Il est vrai que, petite, je fusse fort friande de mon lecteur cassette d'où émanaient toutes sortes d'histoires pour bambins à faire trembler les murs les plus courageux. Il eut été étrange de ne pas vouloir faire partager cela avec le fruit de mes entrailles. Tout de go je m'empressais d'acheter (oui, oui, acheter et non télécharger, une fois n'est pas coutume) l'encyclopédie universalis des contes pour enfants en trois volumes. Le sourire aux lèvres, l'oreille tendue, je guettais l'émerveillement naissant sur le visage poupon de mon gnome à deux pattes. Quelle ne fût pas ma surprise quand les réminiscences des souvenirs que je gardais au chaud furent désappointées par la réalité crue et sans appel de la morale de Barbe Bleue.
Point de fin à la "Experts Las Vegas" où les gentils triomphent toujours, point d'empathie pour la jouvencelle fraîchement mariée qui découvre que son mari est un serial killer. Non, la morale de cette histoire n'est point que de tuer ses précédentes femmes et de les dépecer (si, si), est mal. La morale de cette histoire est que la curiosité de sa jeune mariée est un très vilain défaut. Bon.
Dans cet encéphale bien pensant je me dis que cet histoire est une erreur parmi pléthores de jolies comptines et continue sur ma lancée de redécouverte audio-phonique. Les bras m'en tombent quand la bergère lapide son petit chat, sus chanté "très fripon", après qu'il ait osé déroger à son ordre de ne pas boire le lait de mouton (du lait de mouton, soit). La morale est donc, si je ne me trompe, que les animaux doivent taire leurs instincts primaires au risque de se voir déboyauter dans la seconde.

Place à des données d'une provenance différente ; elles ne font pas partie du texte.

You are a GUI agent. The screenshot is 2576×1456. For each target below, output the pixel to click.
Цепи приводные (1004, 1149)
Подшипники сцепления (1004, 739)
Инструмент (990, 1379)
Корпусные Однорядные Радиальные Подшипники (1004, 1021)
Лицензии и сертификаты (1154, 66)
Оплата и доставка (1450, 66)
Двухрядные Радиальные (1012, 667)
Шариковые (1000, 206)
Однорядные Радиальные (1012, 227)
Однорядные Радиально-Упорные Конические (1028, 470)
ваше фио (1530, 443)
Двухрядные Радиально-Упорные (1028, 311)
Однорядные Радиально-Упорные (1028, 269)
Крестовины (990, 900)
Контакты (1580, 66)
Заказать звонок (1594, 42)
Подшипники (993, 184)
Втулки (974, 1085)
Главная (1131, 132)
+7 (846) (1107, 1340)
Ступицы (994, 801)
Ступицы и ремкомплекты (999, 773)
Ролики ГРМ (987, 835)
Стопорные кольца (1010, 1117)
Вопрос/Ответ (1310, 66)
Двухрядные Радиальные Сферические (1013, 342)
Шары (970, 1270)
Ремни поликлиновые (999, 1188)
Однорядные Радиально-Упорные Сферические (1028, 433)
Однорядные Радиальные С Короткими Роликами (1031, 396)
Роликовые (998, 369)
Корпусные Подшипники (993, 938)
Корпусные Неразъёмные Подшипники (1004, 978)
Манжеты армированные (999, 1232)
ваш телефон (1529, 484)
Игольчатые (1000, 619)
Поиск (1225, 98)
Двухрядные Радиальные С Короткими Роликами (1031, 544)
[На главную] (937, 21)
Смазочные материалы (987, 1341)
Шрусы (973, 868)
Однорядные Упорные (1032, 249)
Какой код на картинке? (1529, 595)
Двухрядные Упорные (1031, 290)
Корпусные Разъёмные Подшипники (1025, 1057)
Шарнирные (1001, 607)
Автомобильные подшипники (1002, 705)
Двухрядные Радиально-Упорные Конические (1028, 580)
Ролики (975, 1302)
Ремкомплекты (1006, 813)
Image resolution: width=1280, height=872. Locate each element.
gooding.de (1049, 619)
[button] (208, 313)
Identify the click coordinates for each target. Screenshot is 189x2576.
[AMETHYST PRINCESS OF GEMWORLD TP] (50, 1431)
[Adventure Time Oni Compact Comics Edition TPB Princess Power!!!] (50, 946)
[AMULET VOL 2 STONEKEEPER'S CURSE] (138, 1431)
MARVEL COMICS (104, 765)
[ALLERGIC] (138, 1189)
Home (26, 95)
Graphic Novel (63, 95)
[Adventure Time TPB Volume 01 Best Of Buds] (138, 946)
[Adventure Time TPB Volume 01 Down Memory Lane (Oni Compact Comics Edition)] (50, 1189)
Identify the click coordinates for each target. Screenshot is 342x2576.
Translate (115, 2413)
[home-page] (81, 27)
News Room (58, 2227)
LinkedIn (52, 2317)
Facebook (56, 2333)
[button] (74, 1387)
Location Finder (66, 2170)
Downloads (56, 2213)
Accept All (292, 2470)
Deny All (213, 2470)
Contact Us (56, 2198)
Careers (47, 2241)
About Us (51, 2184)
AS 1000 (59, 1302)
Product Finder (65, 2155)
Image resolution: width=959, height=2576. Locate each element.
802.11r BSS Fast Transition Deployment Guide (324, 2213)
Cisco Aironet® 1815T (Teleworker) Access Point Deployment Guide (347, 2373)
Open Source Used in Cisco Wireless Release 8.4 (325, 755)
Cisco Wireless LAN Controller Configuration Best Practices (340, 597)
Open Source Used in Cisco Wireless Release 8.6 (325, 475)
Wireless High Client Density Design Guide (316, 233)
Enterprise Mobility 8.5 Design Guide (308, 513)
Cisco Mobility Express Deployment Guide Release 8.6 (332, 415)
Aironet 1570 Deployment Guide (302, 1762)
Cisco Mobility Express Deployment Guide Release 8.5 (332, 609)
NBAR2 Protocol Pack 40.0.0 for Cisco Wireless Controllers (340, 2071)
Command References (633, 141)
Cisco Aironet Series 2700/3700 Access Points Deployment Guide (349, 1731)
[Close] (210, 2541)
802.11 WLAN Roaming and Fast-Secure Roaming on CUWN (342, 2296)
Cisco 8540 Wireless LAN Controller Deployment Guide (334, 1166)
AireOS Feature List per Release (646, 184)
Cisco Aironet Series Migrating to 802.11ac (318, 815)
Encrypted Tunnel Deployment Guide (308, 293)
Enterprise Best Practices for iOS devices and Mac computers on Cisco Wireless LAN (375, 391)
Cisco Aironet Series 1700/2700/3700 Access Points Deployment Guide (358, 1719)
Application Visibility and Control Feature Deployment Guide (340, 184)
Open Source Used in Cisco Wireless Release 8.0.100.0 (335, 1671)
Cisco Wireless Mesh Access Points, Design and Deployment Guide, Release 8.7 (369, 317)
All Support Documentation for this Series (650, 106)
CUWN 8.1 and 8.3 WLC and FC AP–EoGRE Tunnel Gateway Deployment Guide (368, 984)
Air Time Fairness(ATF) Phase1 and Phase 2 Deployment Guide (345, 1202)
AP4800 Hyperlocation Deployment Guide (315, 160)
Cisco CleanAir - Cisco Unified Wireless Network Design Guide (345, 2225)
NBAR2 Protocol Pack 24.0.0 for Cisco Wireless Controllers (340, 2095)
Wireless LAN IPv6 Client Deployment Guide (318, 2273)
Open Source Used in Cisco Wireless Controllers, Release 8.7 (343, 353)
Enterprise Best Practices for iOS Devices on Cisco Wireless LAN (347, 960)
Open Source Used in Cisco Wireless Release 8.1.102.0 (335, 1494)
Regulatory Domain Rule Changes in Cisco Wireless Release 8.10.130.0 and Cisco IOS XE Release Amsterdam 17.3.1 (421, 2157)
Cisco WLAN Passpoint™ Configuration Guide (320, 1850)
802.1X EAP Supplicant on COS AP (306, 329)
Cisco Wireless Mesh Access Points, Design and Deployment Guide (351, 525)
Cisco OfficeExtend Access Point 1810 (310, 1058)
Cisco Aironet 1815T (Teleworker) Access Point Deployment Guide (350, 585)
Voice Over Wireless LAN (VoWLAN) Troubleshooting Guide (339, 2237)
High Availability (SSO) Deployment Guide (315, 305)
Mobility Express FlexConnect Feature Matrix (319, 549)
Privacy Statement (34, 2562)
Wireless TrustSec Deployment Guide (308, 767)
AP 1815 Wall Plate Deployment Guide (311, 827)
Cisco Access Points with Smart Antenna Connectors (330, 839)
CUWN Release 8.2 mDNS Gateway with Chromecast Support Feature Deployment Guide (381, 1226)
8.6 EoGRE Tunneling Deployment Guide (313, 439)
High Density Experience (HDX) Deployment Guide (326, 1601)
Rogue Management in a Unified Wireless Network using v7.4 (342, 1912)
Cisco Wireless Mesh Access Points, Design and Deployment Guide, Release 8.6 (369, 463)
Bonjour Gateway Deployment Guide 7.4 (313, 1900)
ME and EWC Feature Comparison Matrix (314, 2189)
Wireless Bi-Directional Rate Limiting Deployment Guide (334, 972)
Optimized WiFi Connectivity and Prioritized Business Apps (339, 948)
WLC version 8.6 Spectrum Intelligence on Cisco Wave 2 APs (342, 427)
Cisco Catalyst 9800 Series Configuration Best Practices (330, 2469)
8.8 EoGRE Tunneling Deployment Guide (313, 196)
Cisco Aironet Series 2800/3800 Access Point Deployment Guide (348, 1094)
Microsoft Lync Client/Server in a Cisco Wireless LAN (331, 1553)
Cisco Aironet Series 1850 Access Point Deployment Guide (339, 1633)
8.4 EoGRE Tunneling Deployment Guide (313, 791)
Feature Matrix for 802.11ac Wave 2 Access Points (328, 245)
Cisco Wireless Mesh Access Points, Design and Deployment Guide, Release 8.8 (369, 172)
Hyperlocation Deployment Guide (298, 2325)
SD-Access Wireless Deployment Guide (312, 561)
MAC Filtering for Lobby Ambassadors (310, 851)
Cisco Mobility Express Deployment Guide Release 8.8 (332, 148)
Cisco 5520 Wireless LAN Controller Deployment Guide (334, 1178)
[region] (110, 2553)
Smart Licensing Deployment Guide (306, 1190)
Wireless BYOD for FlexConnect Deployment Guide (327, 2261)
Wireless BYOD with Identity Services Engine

Taisons peut-être aussi cette comptine digne des banlieue de Lyon où la mère Michelle doit donner une rançon contre son chat bien-aimé. Celle où la désobéissance d'un enfant se solde par une mort atroce sur l'pont du Nord. Attention à votre fils qui pourrait développer une névrose certaine à l'écoute de gentil coquelicot où il est dit que les hommes ne valent rien et les garçons encore bien moins. Une envie de violence à l'adolescence? Regardez du côté de pomme de reinette et pomme d'api qui propose aux enfants de donner un coup de marteau si un de leur camarade ne suit pas leur directive.
Après toutes ces jolies choses implantées dans notre cerveau dès le plus jeune âge je trouve donc bien étrange de me voir totalement perturbée à la lecture du fait divers concernant ce gentil pédophile reconnaissant les viols de 60 enfants et libéré pour CHF 10'000 (environ € 8'000) car l'extradition Suisse-France n'est apparemment pas totalement au clair. Ce que j'ai pourtant apprit de ces fables c'est que ceux qui doivent être emprisonnés sont au mieux ces petits bâtards ignares qui parlent au premier venu et au pire les parents inconscients qui n'ont pas mieux élever leur progéniture.
Alors oui, je sais, la peur, la violence, la mort ... doivent faire parti du processus de développement de l'enfant blablabla. Mais dans ce contexte fort perturbant pour un nouveau parent élevé avec des chansonnettes du moyen âge où l'usage de la violence n'était pas aussi décriée comment trouver son juste milieu avec un livre de Rufo et les lingettes Bio? Comment expliquer à ma fille la finalité d'une fable quand moi-même j'ai du lutter pour retenir une larme lors du passage à tabac du petit chat? Comment survivre à l'idée d'envoyer ma fille en colonie quand moi-même j'ai adoré cette expérience survenue bien avant tous les drames Dutroux et compagnie? Comment ne pas céder à la laisse pour enfant si abjecte aux vues de tout ces kidnapping d'enfants?
En devenant parent je m'attendais bien à avoir quelques frayeurs, mais certainement pas à remettre en question l'écoute du bon Roi Dagobert!